On this Easter weekend, I want to offer all of the people who entered church at the Easter Vigil my heartfelt congratulations. Welcome. We need you.
That goes for the new Christians — the adults who bent over the baptismal font and got their hair all wet in front of everybody as they were baptized — as well as those baptized in other churches and those who already were Catholic but made the choice to complete their sacraments of initiation.
I invite all the cradle Catholics to join me in seeking out the newcomers among us. Say hello, if you haven’t already. Ask if they want to join your Bible study or prayer group or ministry. Once you strike up a conversation, ask them why they did it. Why did they make the commitment to become a part of the church, the mystical Body of Christ?
It might seem like a personal question, especially for Catholics, who are widely believed to be reticent about their faith. But part of my job is asking people personal questions, and after years of working in Catholic media, I can say that Catholics are usually more than willing to share their faith stories. You just have to ask.
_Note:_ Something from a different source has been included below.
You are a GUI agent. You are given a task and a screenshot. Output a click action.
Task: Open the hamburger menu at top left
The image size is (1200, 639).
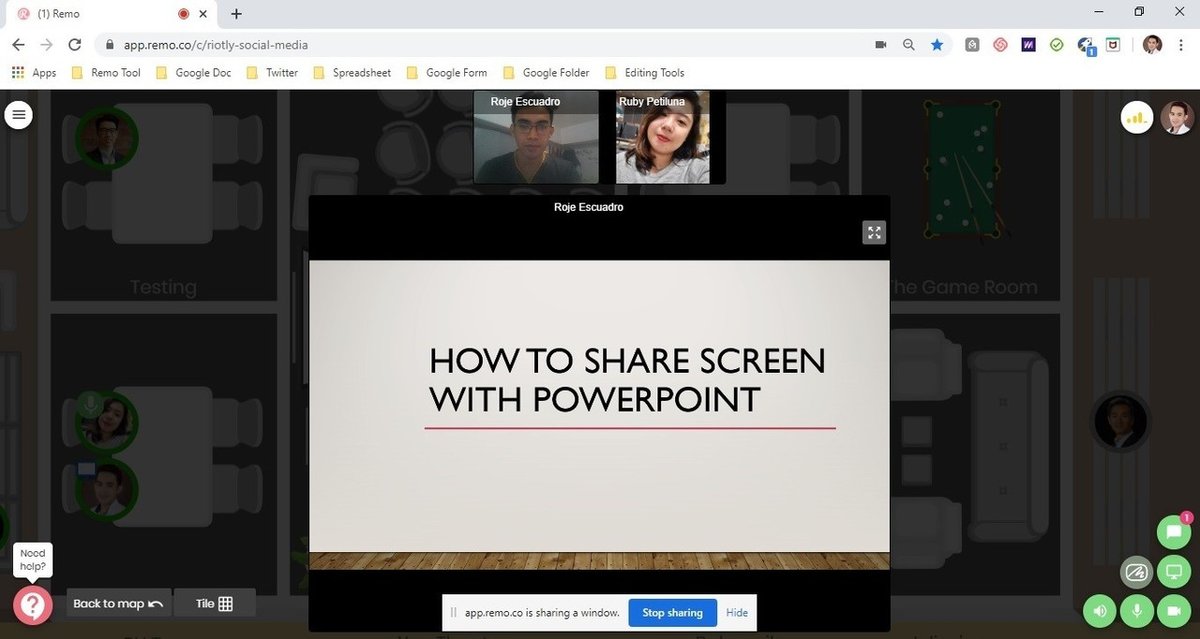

It’s no secret that young people are walking away from the church and organized religion in general in large numbers. Or that many Catholics’ practice of the faith is something that happens only sporadically.
So who are these people? The ones who attend classes for months, or sometimes years, and came to Mass without being able to receive Communion, and stood up in front of their families and loved ones and said “I believe.”
Over the years, I’ve talked to parents who came into communion with the church after making the decision to send their children to Catholic schools. In one family, the two sons were baptized months before their mother. Their father, baptized but non-practicing since childhood, received his first Communion and confirmation on the same day as his wife. They came for the education and stayed for the evangelization.
I’ve spoken with young adults, 20-somethings in academia who took it seriously when their parents told them they wanted to choose their own church. So they read books and studied and talked to people and then, rather than making a decision based on a list of pros and cons, fell in love with the Eucharist.
There are those who appreciate the universal nature of the church, with the same Mass being celebrated every day all over the world, and some who found peace when they entered a church to pray and many who wanted to join their spouses in the church. There was even one who always thought he was a baptized Catholic, until he went looking for a baptismal certificate.
If you came into the church this year or decades ago, welcome. Thank you for sharing your faith with us, and trusting us to share ours with you.